For this exercise, please find the lines in the entries that include the word "agent" and copy them.

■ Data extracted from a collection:
^^^^^^^^^^^^^^^^

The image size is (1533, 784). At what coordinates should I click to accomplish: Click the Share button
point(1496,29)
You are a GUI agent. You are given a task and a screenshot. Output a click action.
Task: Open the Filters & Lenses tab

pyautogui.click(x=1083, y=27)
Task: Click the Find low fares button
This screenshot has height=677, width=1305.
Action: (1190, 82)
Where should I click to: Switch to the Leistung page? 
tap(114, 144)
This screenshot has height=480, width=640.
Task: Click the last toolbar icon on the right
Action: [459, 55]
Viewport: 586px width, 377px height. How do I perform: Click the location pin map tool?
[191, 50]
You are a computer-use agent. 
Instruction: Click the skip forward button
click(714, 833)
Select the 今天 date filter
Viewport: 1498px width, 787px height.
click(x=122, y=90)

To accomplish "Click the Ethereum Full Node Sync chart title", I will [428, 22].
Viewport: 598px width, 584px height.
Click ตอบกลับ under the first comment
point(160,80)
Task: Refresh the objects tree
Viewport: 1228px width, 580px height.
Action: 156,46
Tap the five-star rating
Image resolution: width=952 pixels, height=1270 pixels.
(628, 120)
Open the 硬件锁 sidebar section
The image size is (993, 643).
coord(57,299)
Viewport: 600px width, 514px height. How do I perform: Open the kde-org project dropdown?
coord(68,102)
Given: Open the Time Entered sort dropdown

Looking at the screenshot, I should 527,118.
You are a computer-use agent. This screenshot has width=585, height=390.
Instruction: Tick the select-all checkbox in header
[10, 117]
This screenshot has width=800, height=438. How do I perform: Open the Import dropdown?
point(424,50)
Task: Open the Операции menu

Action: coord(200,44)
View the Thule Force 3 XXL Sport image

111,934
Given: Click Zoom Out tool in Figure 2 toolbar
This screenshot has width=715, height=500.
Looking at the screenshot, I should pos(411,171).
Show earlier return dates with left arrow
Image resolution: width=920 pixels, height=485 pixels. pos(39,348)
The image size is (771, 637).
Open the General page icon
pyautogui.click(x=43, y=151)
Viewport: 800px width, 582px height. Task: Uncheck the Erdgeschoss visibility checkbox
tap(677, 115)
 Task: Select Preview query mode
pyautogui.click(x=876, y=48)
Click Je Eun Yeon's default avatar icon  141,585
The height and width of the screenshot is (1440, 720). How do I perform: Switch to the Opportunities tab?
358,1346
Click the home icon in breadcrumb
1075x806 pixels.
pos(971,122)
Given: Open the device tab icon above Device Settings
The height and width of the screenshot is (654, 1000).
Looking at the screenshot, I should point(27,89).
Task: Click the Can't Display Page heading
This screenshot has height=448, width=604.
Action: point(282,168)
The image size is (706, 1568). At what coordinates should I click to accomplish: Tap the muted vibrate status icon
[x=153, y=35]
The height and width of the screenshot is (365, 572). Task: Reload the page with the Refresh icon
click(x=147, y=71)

^^^^^^^^^^^^^^^^

■ THE COMPLETED TASK:
You are a GUI agent. You are given a task and a screenshot. Output a click action.
You are a computer-use agent. 
You are a computer-use agent. This screenshot has width=585, height=390.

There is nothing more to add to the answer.